Experts attribute the shift --- documented in a report released Thursday by the Centers for Disease Control and Prevention --- to several factors: anti-smoking programs targeting African-Americans; a negative view of cigarettes among black teenagers; rising income levels among blacks; and a backlash against tobacco advertising directed at minorities.

"The African-American community has been very active about tobacco prevention and control," said Dr. Corinne Husten of the CDC's Office of Smoking and Health. "African-American kids are getting a much stronger message from their family and extended family about not smoking."

In the mid-1960s, soon after the U.S. Surgeon General's first report on the health hazards of cigarettes, 60.2 percent of black men and 51.4 percent of white men smoked. In 2000-2001, that dropped to 26.9 percent of black men and 25.6 percent of white men --- a statistical tie --- the CDC said.

Among women, 34 percent of both races smoked in the mid-1960s. In 2000-2001, it was 19.4 percent of blacks and 22.6 percent of whites.
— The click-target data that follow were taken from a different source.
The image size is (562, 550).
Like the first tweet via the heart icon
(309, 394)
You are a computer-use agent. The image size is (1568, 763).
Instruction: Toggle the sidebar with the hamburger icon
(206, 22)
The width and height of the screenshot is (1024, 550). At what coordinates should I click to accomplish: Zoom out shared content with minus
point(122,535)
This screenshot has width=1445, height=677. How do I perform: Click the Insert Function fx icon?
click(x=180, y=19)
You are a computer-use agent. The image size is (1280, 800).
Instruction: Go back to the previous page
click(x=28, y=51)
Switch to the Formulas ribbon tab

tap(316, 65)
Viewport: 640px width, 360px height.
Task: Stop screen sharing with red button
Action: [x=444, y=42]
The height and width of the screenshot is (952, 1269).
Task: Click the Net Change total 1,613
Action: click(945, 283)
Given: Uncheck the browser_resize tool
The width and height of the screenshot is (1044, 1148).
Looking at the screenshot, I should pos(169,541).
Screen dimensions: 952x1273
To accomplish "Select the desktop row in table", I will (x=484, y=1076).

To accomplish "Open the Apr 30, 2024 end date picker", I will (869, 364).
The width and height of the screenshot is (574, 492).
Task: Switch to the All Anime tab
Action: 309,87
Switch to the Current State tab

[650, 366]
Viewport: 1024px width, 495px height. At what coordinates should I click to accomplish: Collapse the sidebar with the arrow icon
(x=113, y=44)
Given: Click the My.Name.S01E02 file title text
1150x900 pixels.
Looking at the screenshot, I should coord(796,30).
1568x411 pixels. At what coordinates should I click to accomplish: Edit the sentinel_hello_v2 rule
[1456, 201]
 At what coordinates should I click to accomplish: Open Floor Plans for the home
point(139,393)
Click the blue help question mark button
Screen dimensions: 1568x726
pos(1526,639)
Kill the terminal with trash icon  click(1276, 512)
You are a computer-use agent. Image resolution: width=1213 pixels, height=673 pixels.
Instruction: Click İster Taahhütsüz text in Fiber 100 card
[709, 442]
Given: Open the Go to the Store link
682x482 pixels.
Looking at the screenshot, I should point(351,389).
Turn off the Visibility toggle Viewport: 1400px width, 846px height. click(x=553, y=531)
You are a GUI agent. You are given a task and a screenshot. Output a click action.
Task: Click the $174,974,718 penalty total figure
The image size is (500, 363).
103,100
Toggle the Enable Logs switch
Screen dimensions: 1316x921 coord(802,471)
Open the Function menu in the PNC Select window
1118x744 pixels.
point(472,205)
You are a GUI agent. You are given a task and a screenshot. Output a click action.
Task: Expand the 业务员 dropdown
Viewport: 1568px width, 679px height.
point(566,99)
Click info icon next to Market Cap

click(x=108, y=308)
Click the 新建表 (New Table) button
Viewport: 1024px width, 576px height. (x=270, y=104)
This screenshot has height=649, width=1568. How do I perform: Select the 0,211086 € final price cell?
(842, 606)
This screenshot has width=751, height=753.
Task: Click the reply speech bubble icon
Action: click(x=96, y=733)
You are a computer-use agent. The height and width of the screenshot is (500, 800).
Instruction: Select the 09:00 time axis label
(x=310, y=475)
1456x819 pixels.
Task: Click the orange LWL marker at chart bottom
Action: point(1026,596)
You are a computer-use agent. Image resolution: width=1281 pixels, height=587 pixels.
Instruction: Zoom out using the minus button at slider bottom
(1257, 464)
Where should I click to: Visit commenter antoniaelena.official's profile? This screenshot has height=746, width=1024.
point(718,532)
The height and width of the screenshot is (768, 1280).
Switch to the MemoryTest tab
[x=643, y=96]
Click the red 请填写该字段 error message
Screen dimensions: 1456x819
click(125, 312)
The smoking rate decline has been swifter for blacks than whites for about three decades, but the CDC analysis provides the most current statistics. It says that in 2001, 24 percent of whites and 22.3 percent of blacks smoked. That is still a statistical dead heat, but researchers soon expect to proclaim that a smaller share of blacks smoke than whites.

One reason for the trend may be that smoking rates for black teenagers started dipping below rates for white teenagers in the late 1970s, Husten said. The teenagers from that time are now in their 30s and 40s, so the shift may be showing up among adults.

Focus groups indicate that black youths don't view smoking as "cool" or something that the "in crowd" does, Husten said.

Another factor could be a rise in the economic status of African-Americans, said Tom Glynn, a tobacco researcher at the American Cancer Society. "One of the primary predictors of tobacco use is income level," he said.

Dr. Daniel Blumenthal, chairman of the Department of Community Health and Preventive Medicine at Morehouse School of Medicine, said tobacco advertising in minority neighborhoods has led to a counterattack.

"There are many people in the minority community who have been angry about cigarette companies putting billboards with African-American models in African-American neighborhoods, and they're fighting back."

Whatever seems to be working with blacks apparently isn't extending to Native Americans, who have the highest smoking rate, at 32.7 percent, the CDC's Husten said.

Overall, 22.8 percent of American adults smoked in 2001, down from 25 percent in 1993.

Georgia's rate has been slightly above the national average the past five years. Last year in the state, 24.6 percent of whites and 18.9 percent of blacks smoked.